Exercise description> Only lines, not pictures: please repeat exactly the lines from the one with "Click the Track Width slider knob" through the end of the listing.

Information shown>
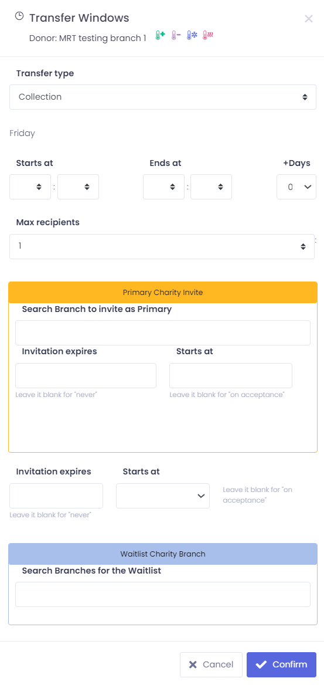This screenshot has height=685, width=324.
Task: Click the green thermometer plus icon
Action: (161, 36)
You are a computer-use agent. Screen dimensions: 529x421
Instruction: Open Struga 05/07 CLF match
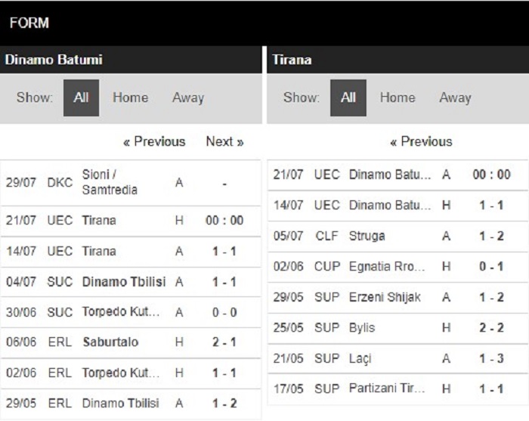[x=398, y=236]
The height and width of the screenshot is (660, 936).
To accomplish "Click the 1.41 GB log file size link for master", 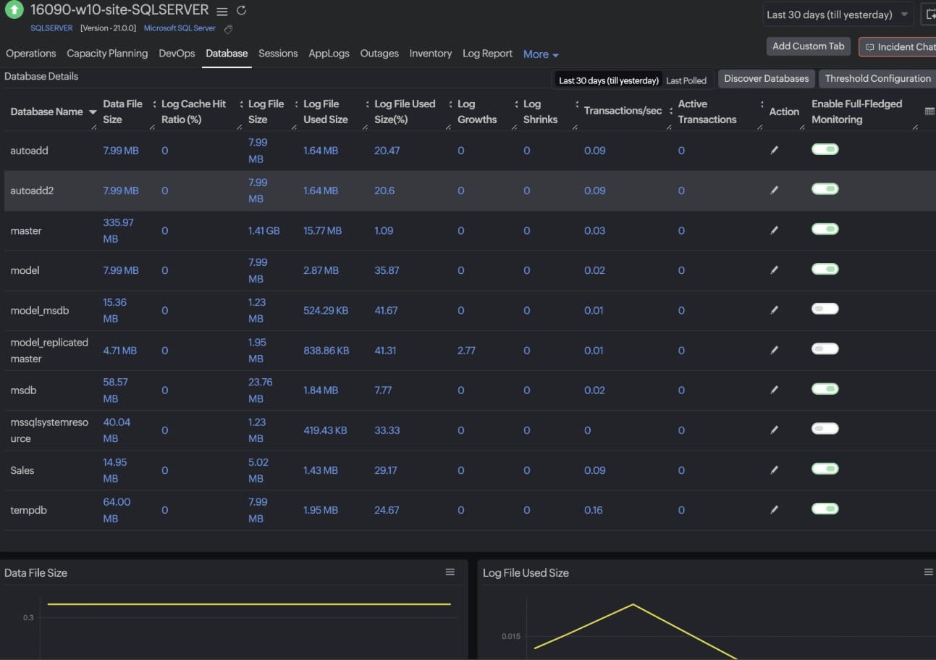I will coord(263,230).
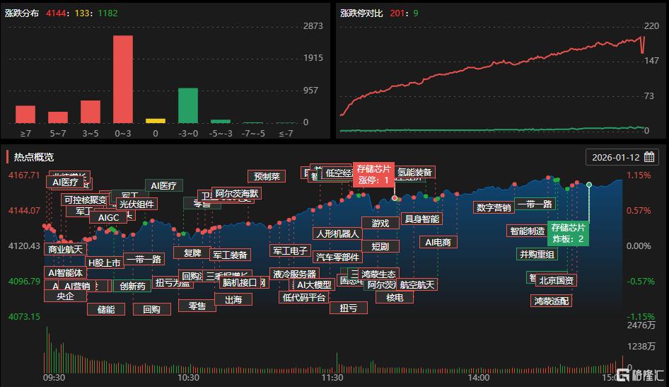The height and width of the screenshot is (387, 669).
Task: Click the 热点概览 section title
Action: [x=33, y=157]
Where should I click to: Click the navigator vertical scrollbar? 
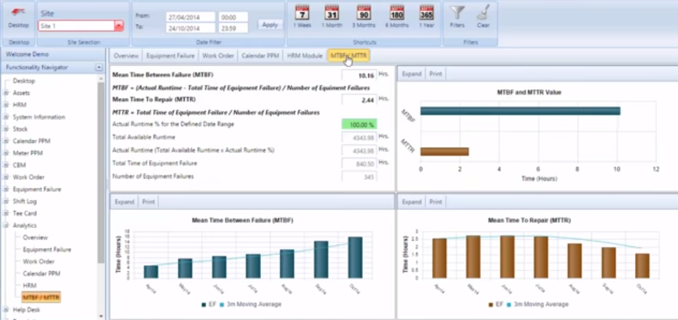(101, 168)
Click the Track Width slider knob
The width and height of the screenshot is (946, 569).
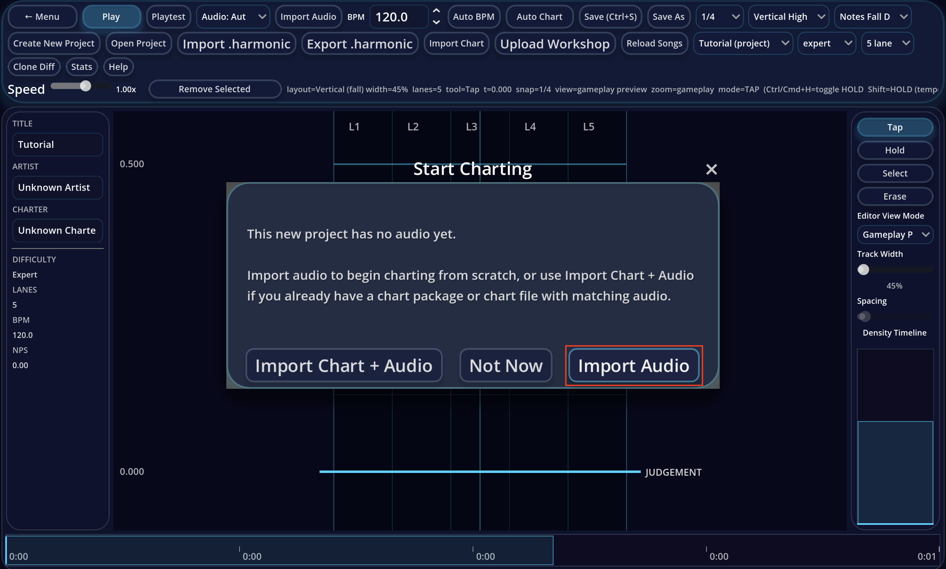coord(863,270)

Response to this exercise>
Click the Track Width slider knob
The width and height of the screenshot is (946, 569).
coord(863,270)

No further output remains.